[Édito] Je pleurerais sur votre sort
Si vous votez pour le RN par colère, par contestation, par dégoût pour un pouvoir qui méprise votre existence, piétine vos aspirations et trahit dès la première occasion, je pleurerais sur votre sort.
Si vous accordez au RN votre suffrage par volonté de vivre et ne plus survivre, de ne plus faire vos courses au hard-discount la calculatrice en main, de manger à votre faim et à votre envie tout le mois et toute l’année, de ne plus vous priver de viande trois jours sur quatre, d’être en capacité de vous faire plaisir de temps à autre et d’offrir des moments de joie à vos enfants ou petits-enfants, je pleurerais sur votre sort.
Si vous donnez votre voix au RN par adhésion, par conviction que la France a perdu de sa superbe, que vous n’êtes plus chez vous, que vous êtes opprimé par vos propres voisins aux us et coutumes contraires à celles qui vous sont familières, que vous ne pouvez plus sortir de chez vous sans craindre la délinquance ou la criminalité, que vous risquez chaque fois que vous vous rendez en ville de connaître l’horreur d’un attentat islamiste, je pleurerais sur votre sort.
Si vous fêtez la victoire du RN aux soirs du 30 juin et du 7 juillet, par croyance que vos difficultés s’atténueront, que vos problèmes existentiels seront derrière vous, que vous ne serez plus obligés de faire vos courses avec la calculatrice, que vous pourrez enfin vous sentir chez vous, que vous serez alors représenté par des hommes et des femmes respectables et fiables, je pleurerais sur votre sort.

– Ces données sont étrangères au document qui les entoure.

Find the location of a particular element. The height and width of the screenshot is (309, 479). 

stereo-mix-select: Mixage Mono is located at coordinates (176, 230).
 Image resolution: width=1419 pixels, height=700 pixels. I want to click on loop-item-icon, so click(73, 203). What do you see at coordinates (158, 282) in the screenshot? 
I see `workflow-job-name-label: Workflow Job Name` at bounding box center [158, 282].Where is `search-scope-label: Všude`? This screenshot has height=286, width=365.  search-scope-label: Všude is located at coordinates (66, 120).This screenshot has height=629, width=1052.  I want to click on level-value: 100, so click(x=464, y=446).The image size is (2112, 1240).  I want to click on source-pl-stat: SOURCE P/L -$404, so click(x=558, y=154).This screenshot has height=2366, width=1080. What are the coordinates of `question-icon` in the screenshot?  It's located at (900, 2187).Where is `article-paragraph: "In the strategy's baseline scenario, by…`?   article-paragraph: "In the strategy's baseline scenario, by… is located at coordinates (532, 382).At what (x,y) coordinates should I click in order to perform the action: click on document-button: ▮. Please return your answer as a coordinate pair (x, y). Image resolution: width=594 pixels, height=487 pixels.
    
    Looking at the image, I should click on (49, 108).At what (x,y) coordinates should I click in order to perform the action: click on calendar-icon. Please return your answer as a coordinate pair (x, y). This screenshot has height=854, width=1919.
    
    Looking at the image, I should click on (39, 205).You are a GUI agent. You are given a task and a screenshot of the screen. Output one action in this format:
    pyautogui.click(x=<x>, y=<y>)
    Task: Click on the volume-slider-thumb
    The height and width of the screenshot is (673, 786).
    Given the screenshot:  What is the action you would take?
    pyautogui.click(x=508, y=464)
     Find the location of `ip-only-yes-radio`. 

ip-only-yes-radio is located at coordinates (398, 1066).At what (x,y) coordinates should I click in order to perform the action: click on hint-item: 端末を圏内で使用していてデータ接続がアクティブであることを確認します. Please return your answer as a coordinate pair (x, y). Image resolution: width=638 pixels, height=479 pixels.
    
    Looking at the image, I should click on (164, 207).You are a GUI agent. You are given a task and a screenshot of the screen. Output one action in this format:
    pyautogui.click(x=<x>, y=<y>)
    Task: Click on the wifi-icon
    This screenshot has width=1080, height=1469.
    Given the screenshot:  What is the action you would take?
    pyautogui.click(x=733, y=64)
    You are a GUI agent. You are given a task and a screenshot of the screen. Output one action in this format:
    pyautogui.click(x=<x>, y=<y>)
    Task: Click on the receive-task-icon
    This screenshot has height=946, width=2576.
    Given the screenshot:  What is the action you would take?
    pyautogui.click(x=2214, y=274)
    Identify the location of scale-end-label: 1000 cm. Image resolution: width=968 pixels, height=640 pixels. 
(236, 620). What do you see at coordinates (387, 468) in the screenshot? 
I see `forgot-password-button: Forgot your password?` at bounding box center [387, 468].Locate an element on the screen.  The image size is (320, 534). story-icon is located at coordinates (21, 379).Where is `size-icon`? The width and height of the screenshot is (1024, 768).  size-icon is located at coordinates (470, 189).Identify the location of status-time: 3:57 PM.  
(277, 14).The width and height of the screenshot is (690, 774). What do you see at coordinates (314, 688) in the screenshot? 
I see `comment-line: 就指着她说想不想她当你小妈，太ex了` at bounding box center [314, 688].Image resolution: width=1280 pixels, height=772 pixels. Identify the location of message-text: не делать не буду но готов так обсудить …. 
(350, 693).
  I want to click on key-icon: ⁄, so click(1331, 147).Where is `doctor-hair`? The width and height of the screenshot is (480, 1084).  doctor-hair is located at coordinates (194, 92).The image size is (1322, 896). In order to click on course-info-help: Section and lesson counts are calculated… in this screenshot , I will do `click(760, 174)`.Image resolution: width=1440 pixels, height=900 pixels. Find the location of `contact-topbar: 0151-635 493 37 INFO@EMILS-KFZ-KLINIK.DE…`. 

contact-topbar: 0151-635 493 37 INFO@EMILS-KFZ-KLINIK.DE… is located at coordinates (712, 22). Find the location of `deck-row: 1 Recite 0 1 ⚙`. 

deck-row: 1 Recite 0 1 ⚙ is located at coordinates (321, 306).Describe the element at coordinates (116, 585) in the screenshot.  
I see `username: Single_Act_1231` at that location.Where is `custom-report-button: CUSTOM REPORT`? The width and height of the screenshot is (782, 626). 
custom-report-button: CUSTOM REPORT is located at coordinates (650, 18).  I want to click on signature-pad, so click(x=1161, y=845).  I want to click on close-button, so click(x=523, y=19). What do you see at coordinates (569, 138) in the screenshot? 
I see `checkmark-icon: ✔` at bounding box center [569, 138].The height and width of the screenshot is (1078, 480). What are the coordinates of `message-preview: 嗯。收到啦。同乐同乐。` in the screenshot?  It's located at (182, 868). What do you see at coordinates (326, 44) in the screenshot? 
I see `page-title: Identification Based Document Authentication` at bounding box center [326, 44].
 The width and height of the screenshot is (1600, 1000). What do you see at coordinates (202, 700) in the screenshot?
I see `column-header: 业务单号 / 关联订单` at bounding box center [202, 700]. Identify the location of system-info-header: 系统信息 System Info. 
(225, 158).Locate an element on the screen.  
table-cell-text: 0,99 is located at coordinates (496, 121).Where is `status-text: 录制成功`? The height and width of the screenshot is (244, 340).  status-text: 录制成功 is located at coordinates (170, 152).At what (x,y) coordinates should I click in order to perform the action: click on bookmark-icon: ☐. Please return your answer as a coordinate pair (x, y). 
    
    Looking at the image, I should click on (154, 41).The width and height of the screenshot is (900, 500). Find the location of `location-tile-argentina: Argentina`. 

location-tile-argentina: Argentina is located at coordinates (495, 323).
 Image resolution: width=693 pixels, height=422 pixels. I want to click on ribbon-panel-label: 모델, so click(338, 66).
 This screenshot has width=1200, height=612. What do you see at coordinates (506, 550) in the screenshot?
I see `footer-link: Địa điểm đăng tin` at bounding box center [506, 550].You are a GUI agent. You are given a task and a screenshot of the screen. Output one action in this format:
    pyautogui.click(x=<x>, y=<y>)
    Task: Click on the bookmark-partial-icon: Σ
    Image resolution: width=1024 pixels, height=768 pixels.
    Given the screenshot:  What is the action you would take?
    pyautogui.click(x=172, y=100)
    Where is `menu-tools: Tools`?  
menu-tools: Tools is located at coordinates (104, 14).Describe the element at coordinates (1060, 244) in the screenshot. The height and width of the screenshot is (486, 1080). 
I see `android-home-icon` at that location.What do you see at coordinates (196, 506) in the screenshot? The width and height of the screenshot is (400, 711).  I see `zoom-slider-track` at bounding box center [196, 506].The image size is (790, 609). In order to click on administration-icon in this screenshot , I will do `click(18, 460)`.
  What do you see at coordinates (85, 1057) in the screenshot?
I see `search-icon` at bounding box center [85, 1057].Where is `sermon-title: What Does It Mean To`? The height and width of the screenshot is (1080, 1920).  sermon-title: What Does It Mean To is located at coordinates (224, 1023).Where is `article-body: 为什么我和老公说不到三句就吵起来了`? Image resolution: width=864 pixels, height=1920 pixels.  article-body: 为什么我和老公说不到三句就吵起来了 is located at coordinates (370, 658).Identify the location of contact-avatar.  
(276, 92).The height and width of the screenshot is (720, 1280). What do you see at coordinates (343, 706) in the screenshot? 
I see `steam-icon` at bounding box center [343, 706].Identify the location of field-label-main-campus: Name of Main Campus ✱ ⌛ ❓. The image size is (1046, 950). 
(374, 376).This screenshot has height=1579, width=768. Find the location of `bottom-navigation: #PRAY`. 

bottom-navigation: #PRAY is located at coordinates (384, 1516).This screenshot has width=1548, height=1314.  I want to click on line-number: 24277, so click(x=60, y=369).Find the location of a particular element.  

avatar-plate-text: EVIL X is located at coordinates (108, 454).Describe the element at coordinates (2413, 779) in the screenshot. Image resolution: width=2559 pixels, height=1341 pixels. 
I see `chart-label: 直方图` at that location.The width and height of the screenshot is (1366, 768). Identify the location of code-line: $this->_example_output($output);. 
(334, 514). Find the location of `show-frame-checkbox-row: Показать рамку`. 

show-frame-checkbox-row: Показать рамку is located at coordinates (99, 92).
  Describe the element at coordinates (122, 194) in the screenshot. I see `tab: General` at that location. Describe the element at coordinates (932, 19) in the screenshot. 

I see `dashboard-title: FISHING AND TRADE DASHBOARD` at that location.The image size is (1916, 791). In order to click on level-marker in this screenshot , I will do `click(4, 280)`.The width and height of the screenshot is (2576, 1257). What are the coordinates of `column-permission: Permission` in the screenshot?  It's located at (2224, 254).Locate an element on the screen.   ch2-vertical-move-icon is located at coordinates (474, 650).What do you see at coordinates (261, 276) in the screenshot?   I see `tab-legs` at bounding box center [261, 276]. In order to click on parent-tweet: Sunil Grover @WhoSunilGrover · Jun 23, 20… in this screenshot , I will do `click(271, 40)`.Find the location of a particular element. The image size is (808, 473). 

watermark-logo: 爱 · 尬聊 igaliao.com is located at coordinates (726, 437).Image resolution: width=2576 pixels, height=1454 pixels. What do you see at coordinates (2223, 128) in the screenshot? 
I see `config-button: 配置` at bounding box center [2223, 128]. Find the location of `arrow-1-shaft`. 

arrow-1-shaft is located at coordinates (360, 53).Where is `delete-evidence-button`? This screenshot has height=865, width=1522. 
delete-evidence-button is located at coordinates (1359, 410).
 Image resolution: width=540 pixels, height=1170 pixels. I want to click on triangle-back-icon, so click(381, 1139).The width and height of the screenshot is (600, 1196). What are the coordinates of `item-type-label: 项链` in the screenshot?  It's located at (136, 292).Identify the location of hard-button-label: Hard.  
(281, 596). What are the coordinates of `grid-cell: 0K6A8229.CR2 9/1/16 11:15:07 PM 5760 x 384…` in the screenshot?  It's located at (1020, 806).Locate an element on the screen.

Si vous applaudissez à la privatisation de médias publics, qui de toute évidence ont sous-estimé vos soucis ou tourné en dérision ce qui vous tient à cœur, si vous êtes rassuré par l’omniprésence de fonctionnaires de police nationale ou de soldats Sentinelle équipés d’armes automatiques, si vous vous réjouissez du rétablissement des peines-plancher pour les infractions concernant les stupéfiants et de l’expulsion immédiate de tous les étrangers délinquants ou fichés S, si vous pensez que vous pourrez exercer votre droit à vivre en sécurité et en sérénité, je pleurerais sur votre sort.
Si vous soutenez la restriction des droits des homosexuels, des syndicalistes, des musulmans français, des jeunes sortant des sentiers battus, des restaurateurs aux spécialités orientales, des activistes écolos ou de vos voisins aux us et coutumes différentes, si vous considérez l’austérité raciste et l’exclusion des autres comme le seul moyen d’obtenir la reconnaissance que vous méritez, je pleurerais sur votre sort.
Si vous êtes insensible aux manœuvres policières violentes, aux verdicts judiciaires expéditifs, aux décisions administratives arbitraires, à la criminalisation de l’opposition institutionnelle ou populaire, à la constitution et au déchaînement de groupes armés pour imposer par la force les nouvelles lois et les nouvelles normes, je pleurerais sur votre sort.
Si vous ne versez pas la moindre larme sur les cibles du nouveau pouvoir, si vous riez aux éclats du sort réservé à vos voisins aux cultures qui ne sont pas les vôtres, si vous devenez indifférent, brutal et impitoyable, mû par la fureur de votre vengeance aveugle, si vous y perdez vos principes, vos sentiments et votre humanité, je pleurerais sur votre sort.
Si votre révolution nationale, que vous appelez aujourd’hui de vos vœux et que vous rejoindrez sans doute demain, ne m’a pas poursuivi, traqué, enfermé, n’a pas été au bout de sa rage de me punir pour avoir commis la crime d’être journaliste d’opposition, syndicaliste fraternel, communiste convaincu et handicapé psychique, si vous n’avez pas anesthésié ma capacité à me révolter, à m’indigner ou à m’attendrir, si seulement vous ne m’avez pas privé de mon humanité, alors sans condition je l’entretiendrais comme on prend soin d’une faible flamme plus précieuse que jamais et je pleurerais sur votre sort.